En su libro Benjamín, Barthes y la singularidad de la fotografía (Alpha Decay, Barcelona, 2017), no habla de un encuentro –que jamás existió– entre estos dos fascinantes personajes, pero sí del roce, los detalles, las influencias y los contextos de las convicciones y los pensamientos que fueron capaces de producir. Y habla, como no podía ser de otra forma, de la singularidad de la fotografía como algo vinculado al particular encuentro entre el observador y la imagen fotográfica; a su relación con lo que representa para él la imagen más que lo que aparece en ella.

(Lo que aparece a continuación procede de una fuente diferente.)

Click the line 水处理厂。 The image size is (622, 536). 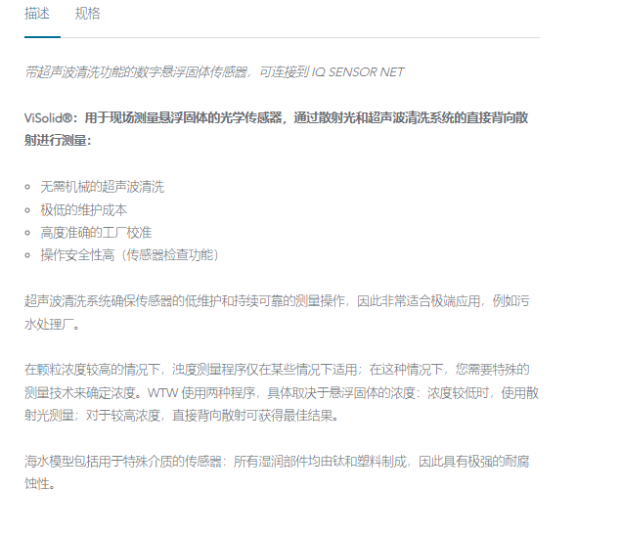(x=52, y=324)
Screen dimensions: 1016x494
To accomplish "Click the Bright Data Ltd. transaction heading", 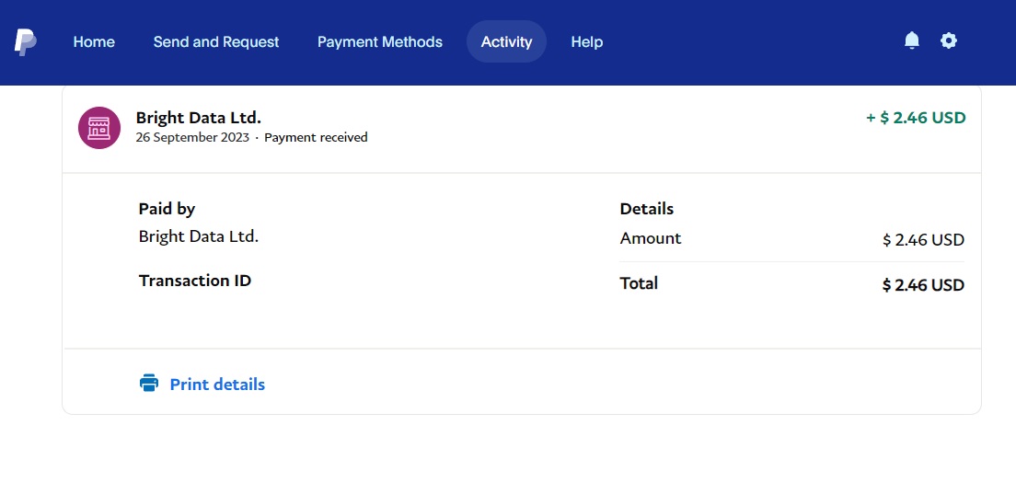I will 199,118.

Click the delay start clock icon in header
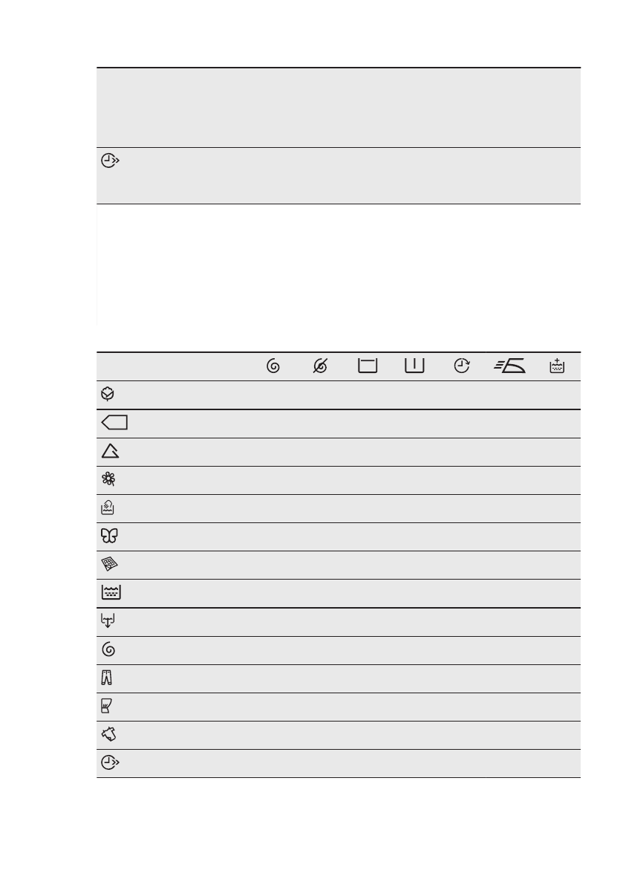tap(462, 366)
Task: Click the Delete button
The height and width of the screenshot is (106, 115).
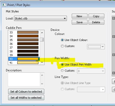Action: coord(96,22)
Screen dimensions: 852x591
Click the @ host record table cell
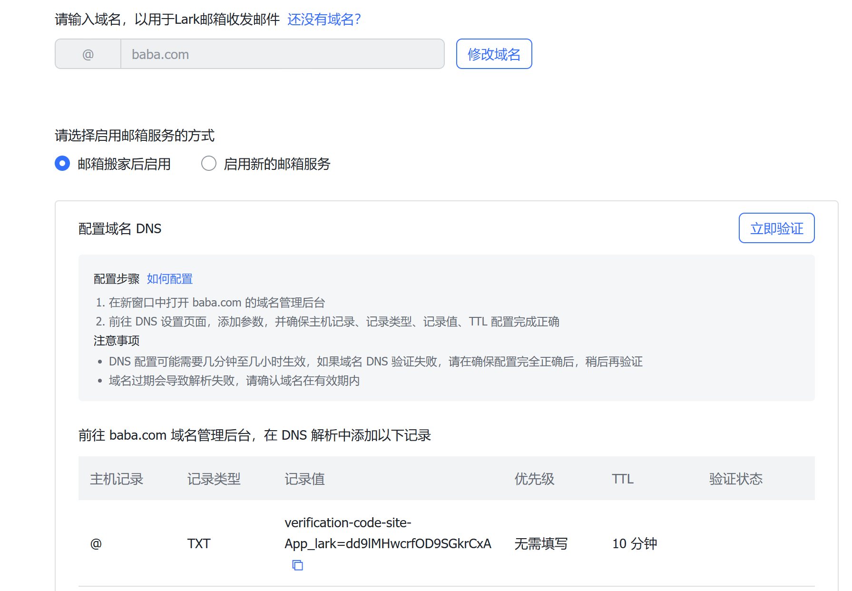[96, 543]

Una singularidad que se teje con los hilos del presente y del pasado, del yo y del otro, de la realidad y de la imaginación. Y que no puede identificarse con el aura de Benjamin aunque ésta esté relacionada con una inmersión afectiva y espaciotemporal por parte del espectador. Una singularidad que es por encima de todo una vivencia afectiva, efímera, subjetiva y tremendamente personal.
La autora, además, no se limita a leer la teoría barthesiana mediante la de Benjamin, sino que además pretende reflexionar sobre la relación del alemán con las imágenes desde la perspectiva de la fenomenología del francés. De esta manera cierra un círculo que encarna también el camino de ida y vuelta que todos realizamos desde la retina a la superficie de la imagen y desde ésta al corazón de nuestra singularidad individual e intransferible. Un viaje a la dimensión afectiva y existencial de la experiencia fotográfica.
Kathrin Yacavone llama a redescubrir la importancia de la recepción fotográfica como un proceso complejo, variable y dialéctico para resistir la tentación de cualquier sistematización reduccionista con el fin de elaborar una teoría absoluta del medio. Para ella sería mucho más adecuado hablar de teorías o historias de la fotografía pues el hecho fotográfico está atravesado inevitablemente por multitud de acontecimientos particulares que se desencadenan en infinitas circunstancias. Visto así, podríamos hacernos una pregunta que seguramente se habrían hecho los propios protagonistas del libro: ¿Es posible entonces la singularidad de la fotografía aunque pueda ser reproducida un millón de veces? La autora demuestra que es posible porque no tiene que ver con los aspectos materiales de la imagen, sino con la experiencia que tiene de ella el observador. Así pues, lo digital y lo analógico pueden considerarse como meros accidentes circunstanciales dentro de una historia –la de la fotografía– que aún continúa escribiéndose y de la que nosotros, como creadores y consumidores de imágenes, también formamos parte.